The joke is Irish, but it applies these days to Scotland’s independence supporters. It’s fast becoming clear that in order to get from where they are now to a Yes vote next September, they really shouldn’t start from here.
First Minister Alex Salmond. Picture: GettyFirst Minister Alex Salmond. Picture: Getty
First Minister Alex Salmond. Picture: Getty

This appears counter-intuitive at first glance. After all, given the background of a Conservative-led UK government, which people in Scotland did not vote for, inflicting a spending squeeze on services and incomes, the conditions might seem handy for the Scottish Nationalists to exploit. Certainly they’re giving it a good try. But while the political conditions may be in the SNP’s favour, the more important economic state of play isn’t.

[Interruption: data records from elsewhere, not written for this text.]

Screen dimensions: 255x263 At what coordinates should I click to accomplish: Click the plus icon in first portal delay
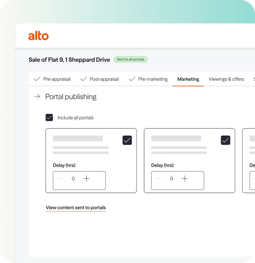click(86, 178)
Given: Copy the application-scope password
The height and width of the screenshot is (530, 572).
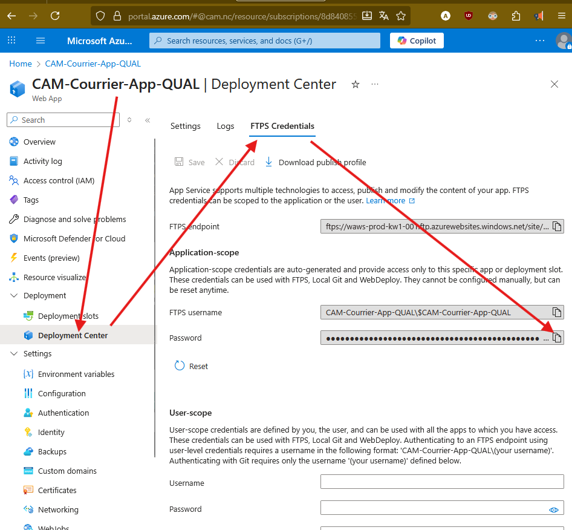Looking at the screenshot, I should coord(557,338).
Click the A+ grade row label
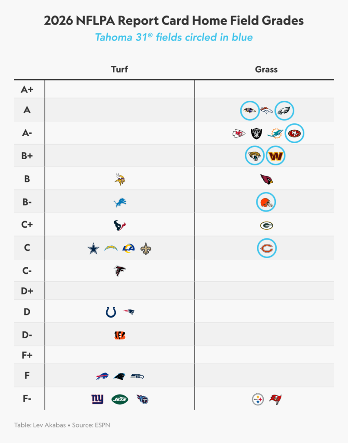 click(27, 90)
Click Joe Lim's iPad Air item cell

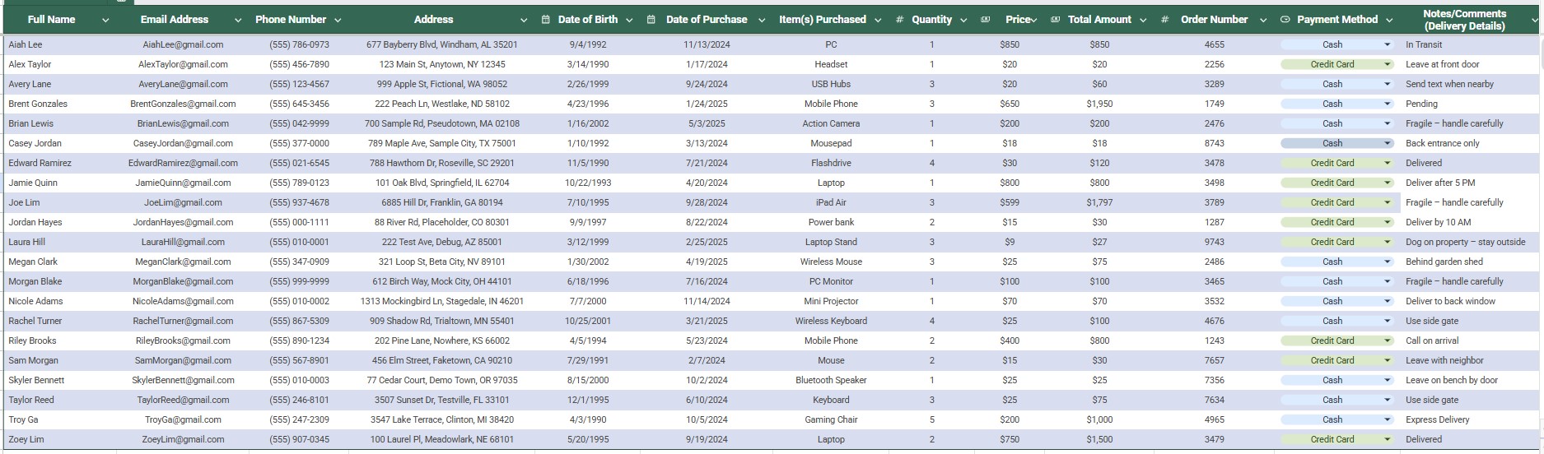click(x=831, y=202)
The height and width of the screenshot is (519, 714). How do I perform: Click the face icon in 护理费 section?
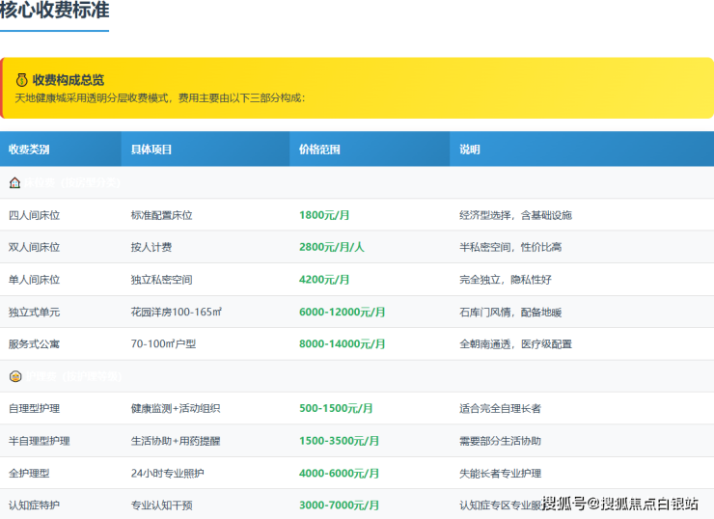[x=14, y=376]
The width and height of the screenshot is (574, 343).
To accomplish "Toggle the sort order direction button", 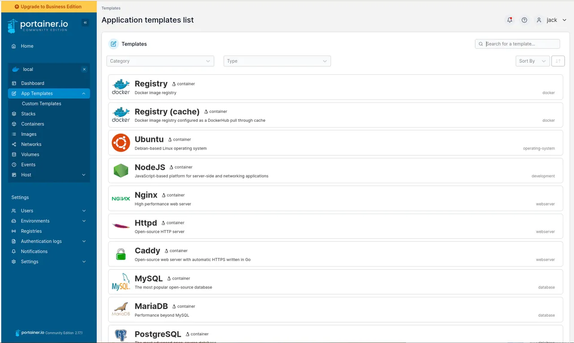I will coord(558,61).
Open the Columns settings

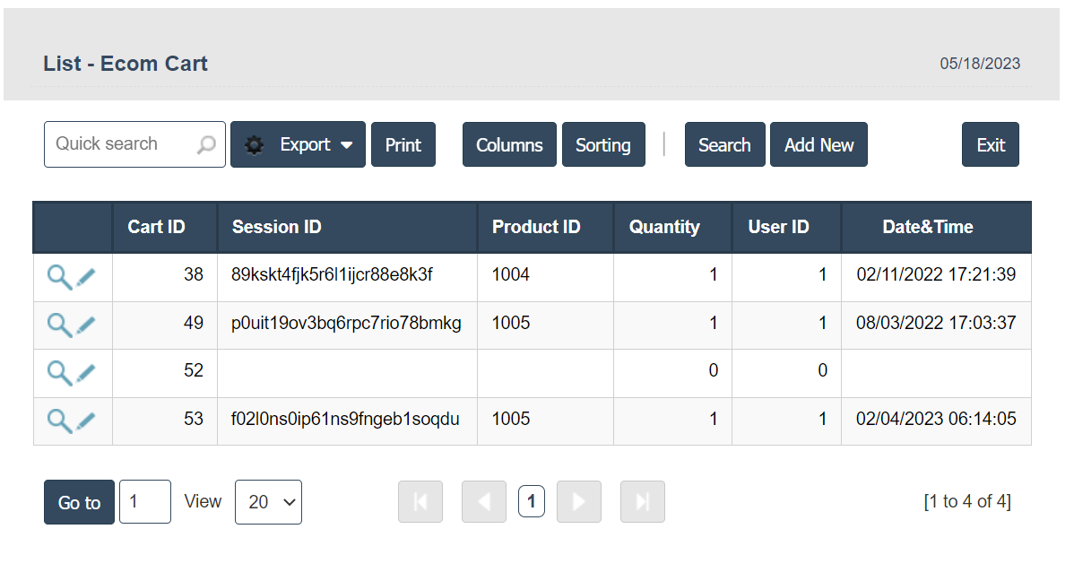click(509, 144)
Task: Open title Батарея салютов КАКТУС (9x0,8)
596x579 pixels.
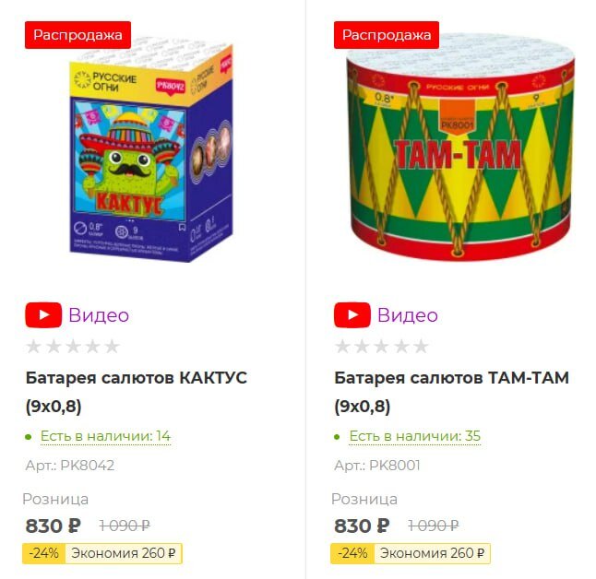Action: [136, 392]
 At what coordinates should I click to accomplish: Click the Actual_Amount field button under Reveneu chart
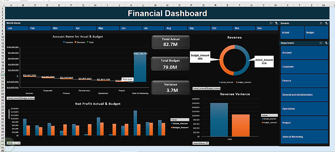point(199,89)
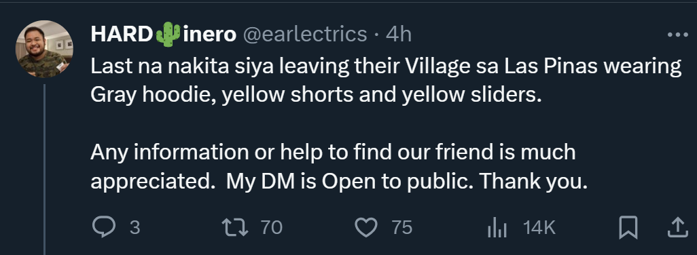Viewport: 697px width, 255px height.
Task: Bookmark this tweet
Action: coord(628,227)
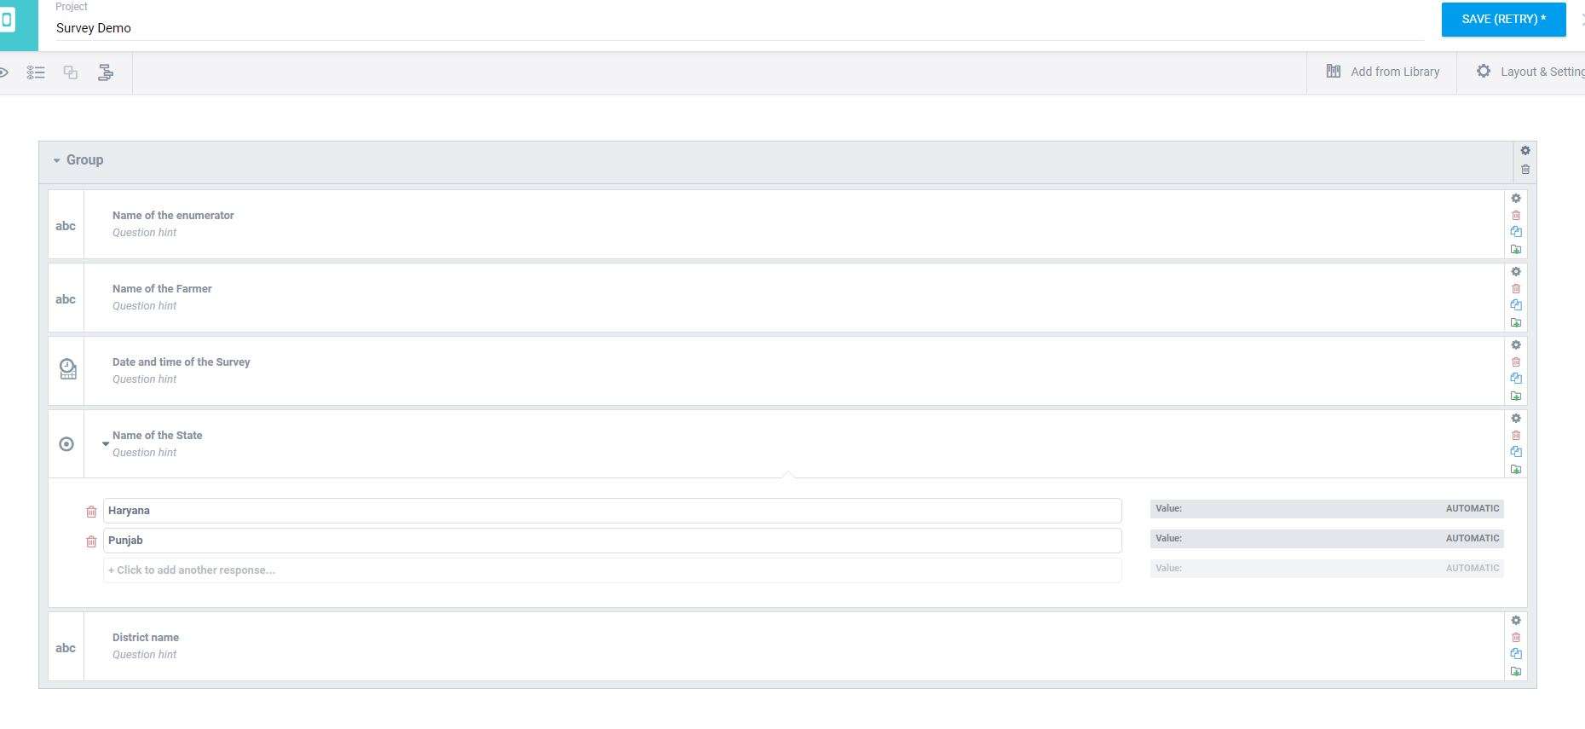The width and height of the screenshot is (1585, 729).
Task: Collapse 'Name of the State' response choices
Action: 106,443
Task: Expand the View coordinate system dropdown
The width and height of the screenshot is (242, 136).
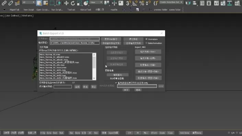Action: click(x=96, y=2)
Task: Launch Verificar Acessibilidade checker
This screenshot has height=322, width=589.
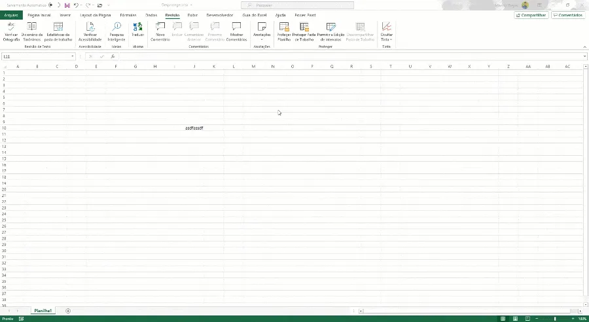Action: [x=90, y=31]
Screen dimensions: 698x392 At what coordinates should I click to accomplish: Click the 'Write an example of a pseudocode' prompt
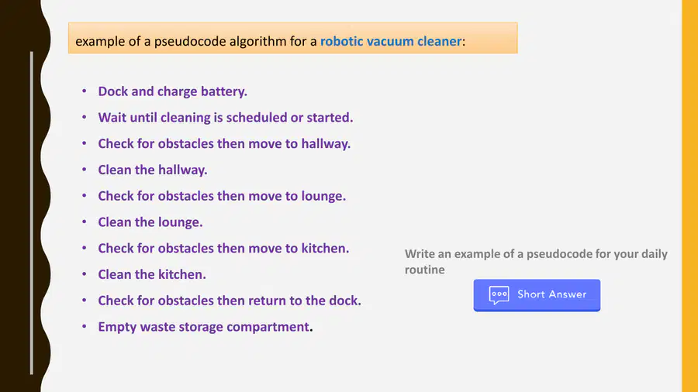[536, 262]
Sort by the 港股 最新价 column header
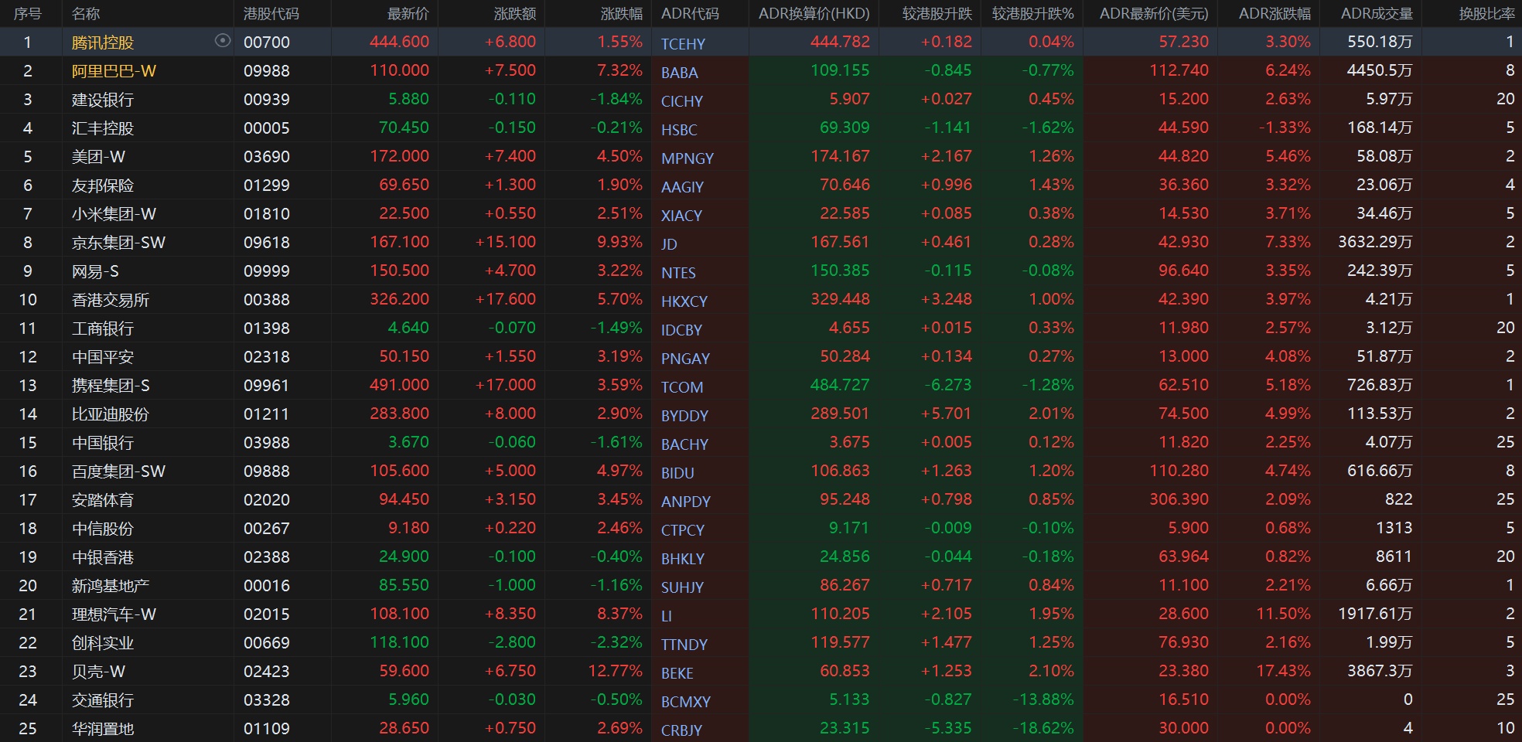 click(408, 14)
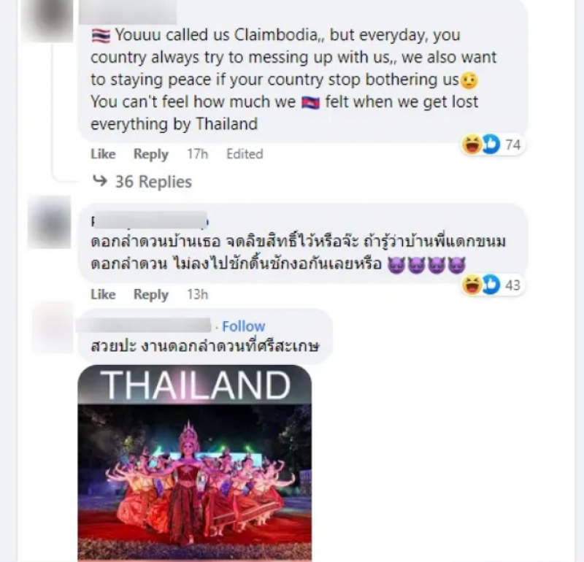Click the thumbs-up reaction icon beside 43

491,284
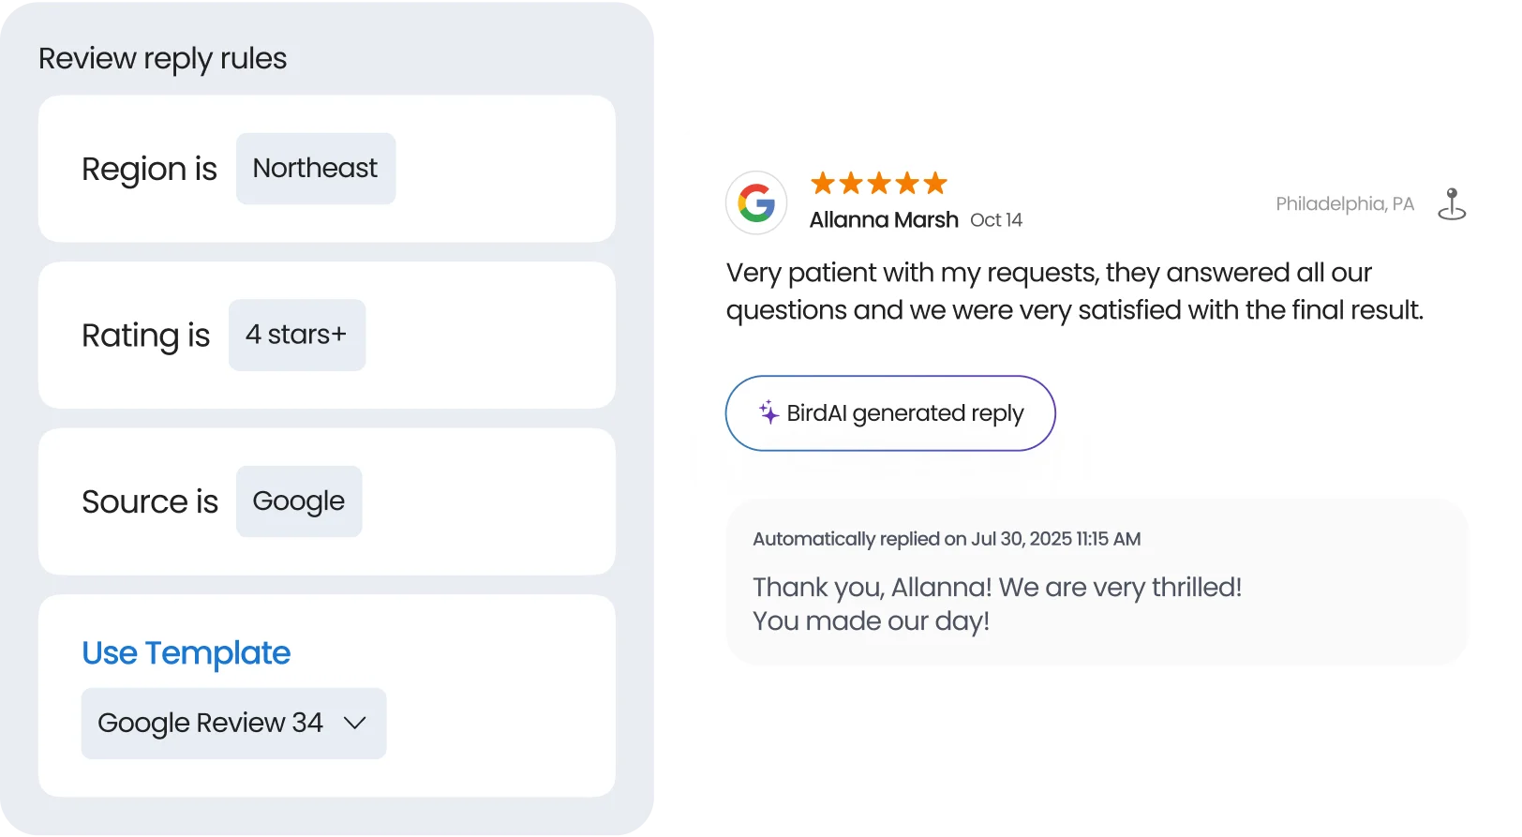1522x837 pixels.
Task: Click the middle star of the rating
Action: click(x=879, y=183)
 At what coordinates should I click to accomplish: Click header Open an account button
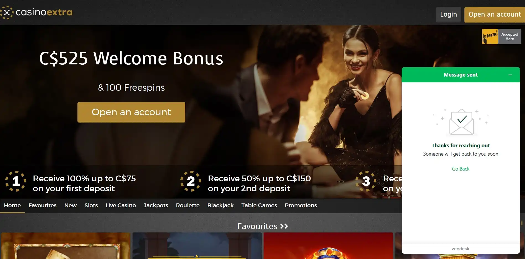(x=495, y=14)
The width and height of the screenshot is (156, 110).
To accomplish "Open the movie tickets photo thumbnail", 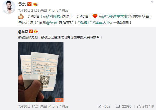I will pos(41,72).
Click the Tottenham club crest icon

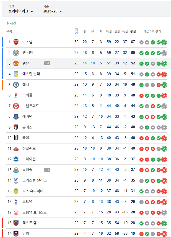pos(16,202)
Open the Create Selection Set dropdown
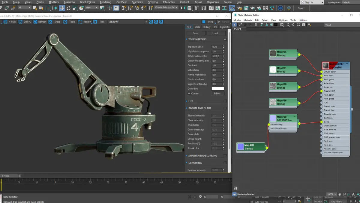The height and width of the screenshot is (203, 360). [x=166, y=8]
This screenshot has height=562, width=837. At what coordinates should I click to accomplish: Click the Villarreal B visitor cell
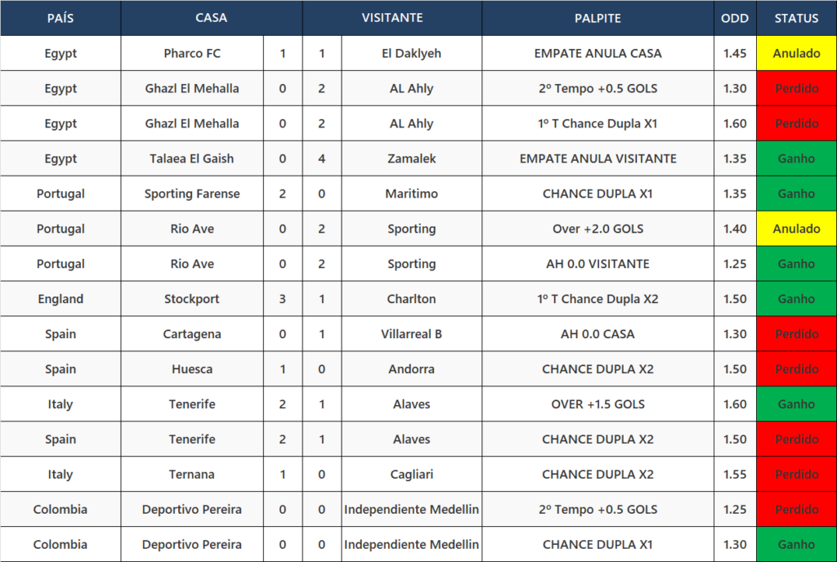[412, 334]
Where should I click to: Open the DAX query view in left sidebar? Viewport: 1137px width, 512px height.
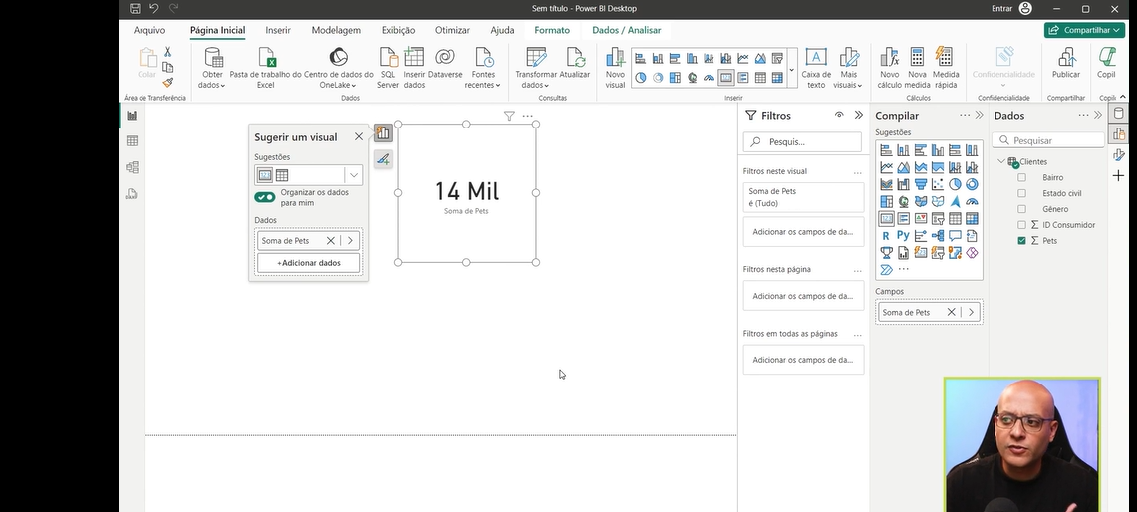132,194
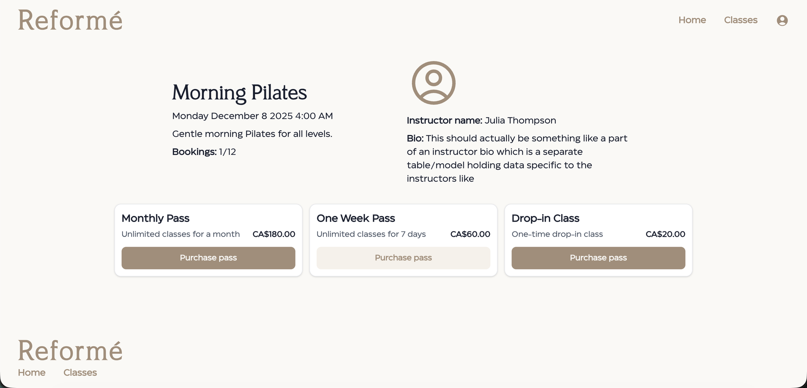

That was the argument put forward by thinkers at a Scotsman conference on the economics of the independence case in Edinburgh yesterday. Professor David Bell of Stirling University began his presentation with a few dates. First there was 1979, the year of the first devolution referendum – and the dawn of the North Sea Oil boom. That would have been a good time to become independent he noted, as Scotland could have established an Oil Fund and tucked away cash for rainy days to come. Then there was 2004, he noted – at the height of the Noughties boom. UK debt was down at 40 per cent of GDP and Scotland would have inherited a relatively low level of debt.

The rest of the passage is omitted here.